### What this task involves
Write out the records that follow with every word intact.

(Stored data)
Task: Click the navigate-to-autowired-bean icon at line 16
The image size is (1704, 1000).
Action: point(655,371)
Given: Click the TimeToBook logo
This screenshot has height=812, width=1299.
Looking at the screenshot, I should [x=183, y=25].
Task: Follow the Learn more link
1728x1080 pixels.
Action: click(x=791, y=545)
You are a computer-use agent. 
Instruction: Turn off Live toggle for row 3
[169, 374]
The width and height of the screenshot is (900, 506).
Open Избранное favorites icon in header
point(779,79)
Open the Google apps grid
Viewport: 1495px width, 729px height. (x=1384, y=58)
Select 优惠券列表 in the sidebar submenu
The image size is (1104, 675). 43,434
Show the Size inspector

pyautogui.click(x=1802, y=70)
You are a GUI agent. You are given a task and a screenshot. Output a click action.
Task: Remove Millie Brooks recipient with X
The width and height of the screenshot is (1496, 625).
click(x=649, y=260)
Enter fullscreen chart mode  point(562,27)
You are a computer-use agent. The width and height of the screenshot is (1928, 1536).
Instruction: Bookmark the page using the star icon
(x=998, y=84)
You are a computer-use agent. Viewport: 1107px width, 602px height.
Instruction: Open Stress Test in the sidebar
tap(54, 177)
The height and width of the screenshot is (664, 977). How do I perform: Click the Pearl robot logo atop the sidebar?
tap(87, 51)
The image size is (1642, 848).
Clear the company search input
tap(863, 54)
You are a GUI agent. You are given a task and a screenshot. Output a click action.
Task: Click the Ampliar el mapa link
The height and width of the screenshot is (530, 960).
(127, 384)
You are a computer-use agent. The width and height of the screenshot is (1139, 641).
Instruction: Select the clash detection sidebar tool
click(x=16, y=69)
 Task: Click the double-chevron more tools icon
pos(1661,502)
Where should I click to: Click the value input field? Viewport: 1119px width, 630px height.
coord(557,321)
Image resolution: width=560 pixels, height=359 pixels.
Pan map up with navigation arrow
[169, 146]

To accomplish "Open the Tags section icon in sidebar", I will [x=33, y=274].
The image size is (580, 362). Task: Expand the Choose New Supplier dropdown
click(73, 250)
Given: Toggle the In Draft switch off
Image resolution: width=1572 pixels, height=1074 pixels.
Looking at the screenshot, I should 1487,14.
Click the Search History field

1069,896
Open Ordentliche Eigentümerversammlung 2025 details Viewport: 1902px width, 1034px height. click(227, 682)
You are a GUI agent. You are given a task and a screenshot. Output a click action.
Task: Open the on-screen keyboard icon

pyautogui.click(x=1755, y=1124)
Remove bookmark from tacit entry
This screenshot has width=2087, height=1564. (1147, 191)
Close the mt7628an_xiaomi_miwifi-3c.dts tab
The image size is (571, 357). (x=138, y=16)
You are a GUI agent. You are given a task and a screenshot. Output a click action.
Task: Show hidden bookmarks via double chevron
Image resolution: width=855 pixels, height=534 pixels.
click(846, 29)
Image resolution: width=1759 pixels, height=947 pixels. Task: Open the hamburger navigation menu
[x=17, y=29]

### Result for this exercise
Task: Click the navigate-to-autowired-bean icon at line 16
The image size is (1704, 1000).
Action: point(655,371)
Given: Click the TimeToBook logo
This screenshot has height=812, width=1299.
Looking at the screenshot, I should [x=183, y=25].
Task: Follow the Learn more link
1728x1080 pixels.
Action: click(x=791, y=545)
You are a computer-use agent. 
Instruction: Turn off Live toggle for row 3
[169, 374]
The width and height of the screenshot is (900, 506).
Open Избранное favorites icon in header
point(779,79)
Open the Google apps grid
Viewport: 1495px width, 729px height. (x=1384, y=58)
Select 优惠券列表 in the sidebar submenu
The image size is (1104, 675). 43,434
Show the Size inspector

pyautogui.click(x=1802, y=70)
You are a GUI agent. You are given a task and a screenshot. Output a click action.
Task: Remove Millie Brooks recipient with X
The width and height of the screenshot is (1496, 625).
click(x=649, y=260)
Enter fullscreen chart mode  point(562,27)
You are a computer-use agent. The width and height of the screenshot is (1928, 1536).
Instruction: Bookmark the page using the star icon
(x=998, y=84)
You are a computer-use agent. Viewport: 1107px width, 602px height.
Instruction: Open Stress Test in the sidebar
tap(54, 177)
The height and width of the screenshot is (664, 977). How do I perform: Click the Pearl robot logo atop the sidebar?
tap(87, 51)
The image size is (1642, 848).
Clear the company search input
tap(863, 54)
You are a GUI agent. You are given a task and a screenshot. Output a click action.
Task: Click the Ampliar el mapa link
The height and width of the screenshot is (530, 960).
(127, 384)
You are a computer-use agent. The width and height of the screenshot is (1139, 641).
Instruction: Select the clash detection sidebar tool
click(x=16, y=69)
 Task: Click the double-chevron more tools icon
pos(1661,502)
Where should I click to: Click the value input field? Viewport: 1119px width, 630px height.
coord(557,321)
Image resolution: width=560 pixels, height=359 pixels.
Pan map up with navigation arrow
[169, 146]

To accomplish "Open the Tags section icon in sidebar", I will [x=33, y=274].
The image size is (580, 362). Task: Expand the Choose New Supplier dropdown
click(73, 250)
Given: Toggle the In Draft switch off
Image resolution: width=1572 pixels, height=1074 pixels.
Looking at the screenshot, I should 1487,14.
Click the Search History field

1069,896
Open Ordentliche Eigentümerversammlung 2025 details Viewport: 1902px width, 1034px height. click(227, 682)
You are a GUI agent. You are given a task and a screenshot. Output a click action.
Task: Open the on-screen keyboard icon

pyautogui.click(x=1755, y=1124)
Remove bookmark from tacit entry
This screenshot has width=2087, height=1564. (1147, 191)
Close the mt7628an_xiaomi_miwifi-3c.dts tab
The image size is (571, 357). (x=138, y=16)
You are a GUI agent. You are given a task and a screenshot. Output a click action.
Task: Show hidden bookmarks via double chevron
Image resolution: width=855 pixels, height=534 pixels.
click(846, 29)
Image resolution: width=1759 pixels, height=947 pixels. Task: Open the hamburger navigation menu
[x=17, y=29]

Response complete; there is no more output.